Leandro Love

Personal information
- Full name: Leandro Rodrigues da Silva
- Date of birth: 3 December 1985 (age 40)
- Place of birth: São Paulo, Brazil
- Height: 1.80 m (5 ft 11 in)
- Position: Forward

Team information
- Current team: Tricordiano-MG

Senior career*
- Years: Team / Apps / (Gls)
- 2004–2006: Rio Preto
- 2005: → Pão de Açúcar (loan)
- 2005: → Juventus (SP) (loan)
- 2006: Vissel Kobe / 1 / (0)
- 2007: Amparo / 0 / (0)
- 2007: → Rio Branco (SP) (loan) / 0 / (0)
- 2007–2009: Brasilis / 0 / (0)
- 2007–2008: → Melbourne Victory FC (loan) / 15 / (0)
- 2009: → Oeste (loan) / 0 / (0)
- 2009: → ABC (loan) / 0 / (0)
- 2009: → Criciúma (loan) / 6 / (0)
- 2010: Marília / 0 / (0)
- 2010–2011: Linense / 0 / (0)
- 2011–2012: Portuguesa / 3 / (0)
- 2012: → Red Bull Brasil (loan) / 15 / (8)
- 2014: Red Bull Brasil / 6 / (0)
- 2014: Guaratinguetá / 8 / (0)
- 2015–: URT / 0 / (0)
- 2016–: Tricordiano-MG / 0 / (0)
- 2019–2020: Rec do Libolo / 18 / (8)

= Leandro Love =

Brazilian footballer (born 1985)

Leandro Rodrigues da Silva (born 3 December 1985), known as Leandro Love, is a Brazilian footballer who plays for Rio Claro Futebol Clube - SP as a forward.

==Club career==
Born in São Paulo, he started his career with Rio Preto. On 8 August 2006 he was signed by J2 League club Vissel Kobe. He played his only league match on 30 September 2006. In December 2006 he was signed by Amparo but he was loaned to Rio Branco (SP) in January 2007 for Campeonato Paulista. He scored 4 goals in 17 games.

===Melbourne Victory===
On 3 July he was sold to Brasilis and loaned to A-League club Melbourne Victory FC soon after, as the fourth and last foreigner. He played 15 A-League games and once in the 2008 AFC Champions League; he was released on 30 June 2008.

===Return to São Paulo state===
In January 2009 he was loaned to Campeonato Paulista club Oeste. He scored one goal in eight appearances (only two in the starting linne-up). In May 2009 he left for ABC for 2009 Campeonato Brasileiro Série B but was released before round one. He then left for Série C side Criciúma.

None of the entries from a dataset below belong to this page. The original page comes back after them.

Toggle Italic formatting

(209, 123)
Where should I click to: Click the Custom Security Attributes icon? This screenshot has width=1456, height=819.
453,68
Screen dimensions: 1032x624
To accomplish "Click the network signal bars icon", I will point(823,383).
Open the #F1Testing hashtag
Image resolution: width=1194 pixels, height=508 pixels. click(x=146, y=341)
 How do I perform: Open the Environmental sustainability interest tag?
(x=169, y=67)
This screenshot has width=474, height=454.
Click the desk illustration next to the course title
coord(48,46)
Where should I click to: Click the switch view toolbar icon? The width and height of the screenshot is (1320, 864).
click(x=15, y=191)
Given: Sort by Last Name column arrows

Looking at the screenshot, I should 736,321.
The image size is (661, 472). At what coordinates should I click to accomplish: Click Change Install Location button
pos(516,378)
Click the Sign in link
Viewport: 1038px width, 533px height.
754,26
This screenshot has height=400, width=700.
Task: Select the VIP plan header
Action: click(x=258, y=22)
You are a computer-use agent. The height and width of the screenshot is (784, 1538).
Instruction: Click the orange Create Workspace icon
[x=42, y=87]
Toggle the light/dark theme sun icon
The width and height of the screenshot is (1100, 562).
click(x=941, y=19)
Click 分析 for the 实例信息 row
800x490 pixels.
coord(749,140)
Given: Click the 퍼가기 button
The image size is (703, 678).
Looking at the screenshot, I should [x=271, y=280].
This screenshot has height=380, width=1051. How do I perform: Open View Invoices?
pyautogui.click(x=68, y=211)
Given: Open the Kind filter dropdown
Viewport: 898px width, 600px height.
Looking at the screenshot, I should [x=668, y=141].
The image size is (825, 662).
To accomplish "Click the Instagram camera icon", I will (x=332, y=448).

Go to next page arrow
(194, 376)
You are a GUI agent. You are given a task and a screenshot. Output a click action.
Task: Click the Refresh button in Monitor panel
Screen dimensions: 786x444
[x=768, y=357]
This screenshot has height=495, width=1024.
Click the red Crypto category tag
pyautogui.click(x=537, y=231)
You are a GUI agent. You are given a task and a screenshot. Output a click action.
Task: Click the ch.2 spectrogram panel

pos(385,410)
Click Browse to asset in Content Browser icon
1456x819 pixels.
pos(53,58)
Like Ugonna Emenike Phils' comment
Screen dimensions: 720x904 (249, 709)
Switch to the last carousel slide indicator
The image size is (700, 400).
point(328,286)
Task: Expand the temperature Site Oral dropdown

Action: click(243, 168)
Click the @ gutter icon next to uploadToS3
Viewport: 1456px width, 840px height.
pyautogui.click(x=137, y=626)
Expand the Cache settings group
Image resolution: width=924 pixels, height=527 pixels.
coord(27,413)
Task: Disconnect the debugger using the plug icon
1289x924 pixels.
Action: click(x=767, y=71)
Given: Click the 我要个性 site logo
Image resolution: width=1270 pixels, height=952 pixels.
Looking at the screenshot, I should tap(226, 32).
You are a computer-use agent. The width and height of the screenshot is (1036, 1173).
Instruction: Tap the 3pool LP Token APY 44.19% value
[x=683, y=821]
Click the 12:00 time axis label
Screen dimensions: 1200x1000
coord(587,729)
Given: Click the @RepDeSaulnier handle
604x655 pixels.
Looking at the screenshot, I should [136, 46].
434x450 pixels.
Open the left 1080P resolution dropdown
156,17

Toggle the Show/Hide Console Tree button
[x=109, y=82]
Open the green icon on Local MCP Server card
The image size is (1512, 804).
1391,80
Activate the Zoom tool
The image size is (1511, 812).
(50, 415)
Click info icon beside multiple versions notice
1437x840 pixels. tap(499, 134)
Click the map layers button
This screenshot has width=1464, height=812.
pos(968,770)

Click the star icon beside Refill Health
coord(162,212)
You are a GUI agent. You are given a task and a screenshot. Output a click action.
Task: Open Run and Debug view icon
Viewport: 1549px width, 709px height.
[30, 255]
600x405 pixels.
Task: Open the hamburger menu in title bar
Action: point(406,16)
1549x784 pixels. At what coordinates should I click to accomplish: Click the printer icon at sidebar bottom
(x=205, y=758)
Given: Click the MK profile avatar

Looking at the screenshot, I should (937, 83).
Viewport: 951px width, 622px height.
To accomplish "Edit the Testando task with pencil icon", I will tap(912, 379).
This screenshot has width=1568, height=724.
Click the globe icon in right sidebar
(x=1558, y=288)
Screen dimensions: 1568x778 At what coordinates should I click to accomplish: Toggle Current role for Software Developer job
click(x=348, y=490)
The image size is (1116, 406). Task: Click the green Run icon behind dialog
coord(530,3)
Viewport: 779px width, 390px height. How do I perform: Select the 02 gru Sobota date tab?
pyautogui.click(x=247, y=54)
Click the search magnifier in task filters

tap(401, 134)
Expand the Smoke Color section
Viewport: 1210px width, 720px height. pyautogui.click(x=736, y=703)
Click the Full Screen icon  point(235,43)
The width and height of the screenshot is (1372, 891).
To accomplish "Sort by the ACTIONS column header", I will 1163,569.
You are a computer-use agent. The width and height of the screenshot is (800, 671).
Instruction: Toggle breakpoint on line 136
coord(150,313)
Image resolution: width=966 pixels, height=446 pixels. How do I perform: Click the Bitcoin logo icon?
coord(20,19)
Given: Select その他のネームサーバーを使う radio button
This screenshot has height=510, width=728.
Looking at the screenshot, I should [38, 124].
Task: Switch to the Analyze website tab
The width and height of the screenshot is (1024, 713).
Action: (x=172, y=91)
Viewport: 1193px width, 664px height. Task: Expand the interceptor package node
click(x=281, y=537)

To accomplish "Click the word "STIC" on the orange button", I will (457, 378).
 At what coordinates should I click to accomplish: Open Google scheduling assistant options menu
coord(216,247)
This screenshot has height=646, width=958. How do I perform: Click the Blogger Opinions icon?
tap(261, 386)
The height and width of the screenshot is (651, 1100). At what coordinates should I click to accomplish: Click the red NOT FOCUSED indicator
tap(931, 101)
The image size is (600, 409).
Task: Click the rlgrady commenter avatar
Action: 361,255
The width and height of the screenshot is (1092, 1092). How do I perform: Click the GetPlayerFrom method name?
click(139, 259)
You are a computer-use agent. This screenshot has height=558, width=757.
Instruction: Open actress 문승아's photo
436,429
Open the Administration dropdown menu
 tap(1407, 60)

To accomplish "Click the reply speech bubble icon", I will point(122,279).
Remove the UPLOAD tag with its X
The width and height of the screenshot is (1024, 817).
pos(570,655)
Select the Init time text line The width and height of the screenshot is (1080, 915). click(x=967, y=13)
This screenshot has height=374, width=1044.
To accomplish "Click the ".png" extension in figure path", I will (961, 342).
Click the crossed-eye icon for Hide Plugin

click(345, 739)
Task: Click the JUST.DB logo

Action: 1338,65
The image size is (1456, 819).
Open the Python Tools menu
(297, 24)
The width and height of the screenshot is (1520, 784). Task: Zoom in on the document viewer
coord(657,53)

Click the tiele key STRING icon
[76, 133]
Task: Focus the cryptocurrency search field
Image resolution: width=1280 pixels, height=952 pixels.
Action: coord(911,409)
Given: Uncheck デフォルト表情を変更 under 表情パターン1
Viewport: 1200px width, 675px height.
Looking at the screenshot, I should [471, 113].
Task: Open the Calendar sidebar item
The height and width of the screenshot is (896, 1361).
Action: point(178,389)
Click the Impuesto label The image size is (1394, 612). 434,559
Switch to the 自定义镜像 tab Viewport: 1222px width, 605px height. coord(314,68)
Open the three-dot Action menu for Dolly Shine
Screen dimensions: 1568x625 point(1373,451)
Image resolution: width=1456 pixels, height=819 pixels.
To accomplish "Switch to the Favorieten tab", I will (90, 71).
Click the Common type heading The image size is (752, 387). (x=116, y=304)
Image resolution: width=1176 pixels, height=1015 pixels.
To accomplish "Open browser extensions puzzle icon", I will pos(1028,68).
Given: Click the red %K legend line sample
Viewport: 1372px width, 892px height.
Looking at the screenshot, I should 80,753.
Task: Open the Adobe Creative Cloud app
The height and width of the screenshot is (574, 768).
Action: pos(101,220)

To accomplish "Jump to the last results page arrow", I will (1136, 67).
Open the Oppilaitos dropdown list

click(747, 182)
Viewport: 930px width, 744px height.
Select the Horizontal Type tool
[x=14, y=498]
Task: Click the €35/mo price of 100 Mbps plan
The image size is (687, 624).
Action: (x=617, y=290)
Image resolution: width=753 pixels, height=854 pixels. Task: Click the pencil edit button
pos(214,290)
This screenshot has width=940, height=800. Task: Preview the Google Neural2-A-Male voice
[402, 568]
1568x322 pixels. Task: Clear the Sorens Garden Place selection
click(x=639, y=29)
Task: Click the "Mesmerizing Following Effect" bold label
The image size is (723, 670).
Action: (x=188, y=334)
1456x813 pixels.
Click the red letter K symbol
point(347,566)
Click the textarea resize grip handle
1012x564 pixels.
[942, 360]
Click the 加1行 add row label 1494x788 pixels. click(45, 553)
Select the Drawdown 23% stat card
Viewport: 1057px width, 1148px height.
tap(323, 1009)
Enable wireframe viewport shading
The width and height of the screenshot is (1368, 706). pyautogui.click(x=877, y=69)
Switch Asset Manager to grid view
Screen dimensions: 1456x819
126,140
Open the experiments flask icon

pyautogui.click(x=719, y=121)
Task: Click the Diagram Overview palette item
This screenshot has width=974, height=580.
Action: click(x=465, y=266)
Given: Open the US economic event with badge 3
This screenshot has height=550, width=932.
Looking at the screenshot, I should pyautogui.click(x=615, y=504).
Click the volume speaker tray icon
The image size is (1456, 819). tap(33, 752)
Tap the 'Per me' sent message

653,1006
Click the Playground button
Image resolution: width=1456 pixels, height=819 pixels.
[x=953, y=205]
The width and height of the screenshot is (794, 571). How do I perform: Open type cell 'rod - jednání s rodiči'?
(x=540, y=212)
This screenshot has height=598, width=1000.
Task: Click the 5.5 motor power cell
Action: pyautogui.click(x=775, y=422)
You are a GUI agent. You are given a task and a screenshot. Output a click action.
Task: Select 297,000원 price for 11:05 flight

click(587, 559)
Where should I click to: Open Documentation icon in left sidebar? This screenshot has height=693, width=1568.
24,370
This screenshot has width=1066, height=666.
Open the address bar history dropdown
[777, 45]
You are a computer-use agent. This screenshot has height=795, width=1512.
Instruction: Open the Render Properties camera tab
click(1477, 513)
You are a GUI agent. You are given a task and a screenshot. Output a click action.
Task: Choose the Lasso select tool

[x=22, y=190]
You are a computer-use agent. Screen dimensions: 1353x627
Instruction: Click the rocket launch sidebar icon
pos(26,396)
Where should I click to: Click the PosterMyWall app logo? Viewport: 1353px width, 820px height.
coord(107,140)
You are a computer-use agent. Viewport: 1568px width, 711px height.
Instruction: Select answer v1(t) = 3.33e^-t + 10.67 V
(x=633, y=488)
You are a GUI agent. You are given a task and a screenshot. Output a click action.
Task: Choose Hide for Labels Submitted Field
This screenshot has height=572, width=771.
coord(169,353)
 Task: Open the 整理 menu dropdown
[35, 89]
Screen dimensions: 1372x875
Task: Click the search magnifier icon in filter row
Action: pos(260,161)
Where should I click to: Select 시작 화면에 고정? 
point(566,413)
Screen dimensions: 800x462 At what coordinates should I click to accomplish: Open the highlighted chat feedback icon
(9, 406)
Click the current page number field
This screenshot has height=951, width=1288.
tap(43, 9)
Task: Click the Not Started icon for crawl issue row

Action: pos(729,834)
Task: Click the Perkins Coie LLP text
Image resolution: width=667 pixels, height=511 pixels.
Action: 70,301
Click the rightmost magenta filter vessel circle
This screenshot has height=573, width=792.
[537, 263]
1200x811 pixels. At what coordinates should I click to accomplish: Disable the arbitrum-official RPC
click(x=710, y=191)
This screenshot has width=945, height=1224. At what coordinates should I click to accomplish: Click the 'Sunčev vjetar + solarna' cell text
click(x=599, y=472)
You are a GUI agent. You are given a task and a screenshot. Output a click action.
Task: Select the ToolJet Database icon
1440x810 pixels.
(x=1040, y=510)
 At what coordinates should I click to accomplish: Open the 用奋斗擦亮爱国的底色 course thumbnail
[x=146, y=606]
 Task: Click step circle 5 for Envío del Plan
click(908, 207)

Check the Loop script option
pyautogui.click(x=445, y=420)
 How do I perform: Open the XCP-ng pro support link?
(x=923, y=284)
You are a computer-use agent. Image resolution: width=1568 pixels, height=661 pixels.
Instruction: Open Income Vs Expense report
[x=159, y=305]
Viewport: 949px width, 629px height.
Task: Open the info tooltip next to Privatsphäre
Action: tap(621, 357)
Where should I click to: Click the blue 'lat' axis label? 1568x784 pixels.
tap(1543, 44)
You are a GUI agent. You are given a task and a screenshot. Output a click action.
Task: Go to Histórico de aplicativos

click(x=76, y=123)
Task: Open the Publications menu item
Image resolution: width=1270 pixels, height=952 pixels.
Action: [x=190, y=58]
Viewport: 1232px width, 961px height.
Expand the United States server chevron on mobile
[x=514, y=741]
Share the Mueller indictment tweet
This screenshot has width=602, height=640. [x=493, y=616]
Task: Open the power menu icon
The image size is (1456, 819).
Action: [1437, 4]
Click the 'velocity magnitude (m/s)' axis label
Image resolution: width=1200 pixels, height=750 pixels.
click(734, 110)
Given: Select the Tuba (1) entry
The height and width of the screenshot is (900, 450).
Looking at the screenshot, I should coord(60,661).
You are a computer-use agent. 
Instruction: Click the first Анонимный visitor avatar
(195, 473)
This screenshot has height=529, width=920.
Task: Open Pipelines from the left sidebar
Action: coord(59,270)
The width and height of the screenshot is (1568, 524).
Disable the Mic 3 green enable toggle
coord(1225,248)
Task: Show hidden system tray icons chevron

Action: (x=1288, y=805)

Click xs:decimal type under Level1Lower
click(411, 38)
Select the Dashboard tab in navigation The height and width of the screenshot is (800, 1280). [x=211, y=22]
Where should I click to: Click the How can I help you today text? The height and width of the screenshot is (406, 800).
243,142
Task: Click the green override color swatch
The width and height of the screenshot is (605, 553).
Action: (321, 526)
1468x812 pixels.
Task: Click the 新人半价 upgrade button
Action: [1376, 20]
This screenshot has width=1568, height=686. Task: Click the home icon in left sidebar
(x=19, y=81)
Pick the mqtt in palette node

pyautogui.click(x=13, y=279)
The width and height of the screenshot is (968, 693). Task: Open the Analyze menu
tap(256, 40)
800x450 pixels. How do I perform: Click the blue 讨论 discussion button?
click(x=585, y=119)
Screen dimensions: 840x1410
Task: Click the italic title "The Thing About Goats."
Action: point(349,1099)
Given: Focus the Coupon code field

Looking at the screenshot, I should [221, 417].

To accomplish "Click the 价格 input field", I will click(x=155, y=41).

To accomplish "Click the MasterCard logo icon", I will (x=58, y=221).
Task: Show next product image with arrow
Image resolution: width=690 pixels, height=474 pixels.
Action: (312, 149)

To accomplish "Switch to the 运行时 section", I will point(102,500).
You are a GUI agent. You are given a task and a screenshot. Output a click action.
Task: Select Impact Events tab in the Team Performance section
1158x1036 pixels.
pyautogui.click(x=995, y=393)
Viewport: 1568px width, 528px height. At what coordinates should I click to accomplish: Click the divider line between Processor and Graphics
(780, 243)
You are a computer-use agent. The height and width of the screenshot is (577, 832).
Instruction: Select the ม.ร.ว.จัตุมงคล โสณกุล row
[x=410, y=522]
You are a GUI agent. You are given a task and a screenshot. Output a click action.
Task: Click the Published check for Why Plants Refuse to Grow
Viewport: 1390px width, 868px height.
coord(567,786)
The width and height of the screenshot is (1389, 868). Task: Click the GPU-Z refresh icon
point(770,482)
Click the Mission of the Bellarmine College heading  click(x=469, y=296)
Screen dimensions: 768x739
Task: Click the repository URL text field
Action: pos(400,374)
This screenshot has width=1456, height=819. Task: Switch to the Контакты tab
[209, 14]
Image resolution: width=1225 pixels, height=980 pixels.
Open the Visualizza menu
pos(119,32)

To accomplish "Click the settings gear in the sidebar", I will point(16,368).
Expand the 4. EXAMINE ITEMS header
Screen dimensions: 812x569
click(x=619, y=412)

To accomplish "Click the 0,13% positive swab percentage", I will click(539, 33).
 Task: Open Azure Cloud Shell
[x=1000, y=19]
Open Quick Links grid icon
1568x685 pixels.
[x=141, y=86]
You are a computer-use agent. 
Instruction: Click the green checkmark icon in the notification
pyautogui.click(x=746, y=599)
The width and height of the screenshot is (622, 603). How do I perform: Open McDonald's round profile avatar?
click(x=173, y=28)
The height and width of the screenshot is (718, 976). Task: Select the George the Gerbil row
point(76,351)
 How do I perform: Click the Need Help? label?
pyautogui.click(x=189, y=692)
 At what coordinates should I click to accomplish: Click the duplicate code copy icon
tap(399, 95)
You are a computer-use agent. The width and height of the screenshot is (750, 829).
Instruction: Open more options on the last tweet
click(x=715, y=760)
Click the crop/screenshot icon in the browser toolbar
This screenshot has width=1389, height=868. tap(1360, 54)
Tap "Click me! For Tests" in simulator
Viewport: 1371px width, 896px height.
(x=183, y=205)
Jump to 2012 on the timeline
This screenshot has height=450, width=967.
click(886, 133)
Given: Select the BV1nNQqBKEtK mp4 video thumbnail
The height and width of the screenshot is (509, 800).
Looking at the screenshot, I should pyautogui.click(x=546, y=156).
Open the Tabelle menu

In December 2009 he was signed by Marília for 2010 Campeonato Paulista Série A2. He started all 19 matches and scored 12 goals, including two hat-tricks.

In June 2010, he signed a one-year contract with Linense for Copa Paulista and 2011 Campeonato Paulista. On 28 April 2011, he moved to Brazilian Série B club Portuguesa.

In December 2015, the Tricordiano-MG hired Leandro Love for the 2016 season. Since then he has played for São Bento (SP), Treze FC, Rio Claro FC and CS Seriog-SE. At the 2019–20 season, he played for CRD Libolo.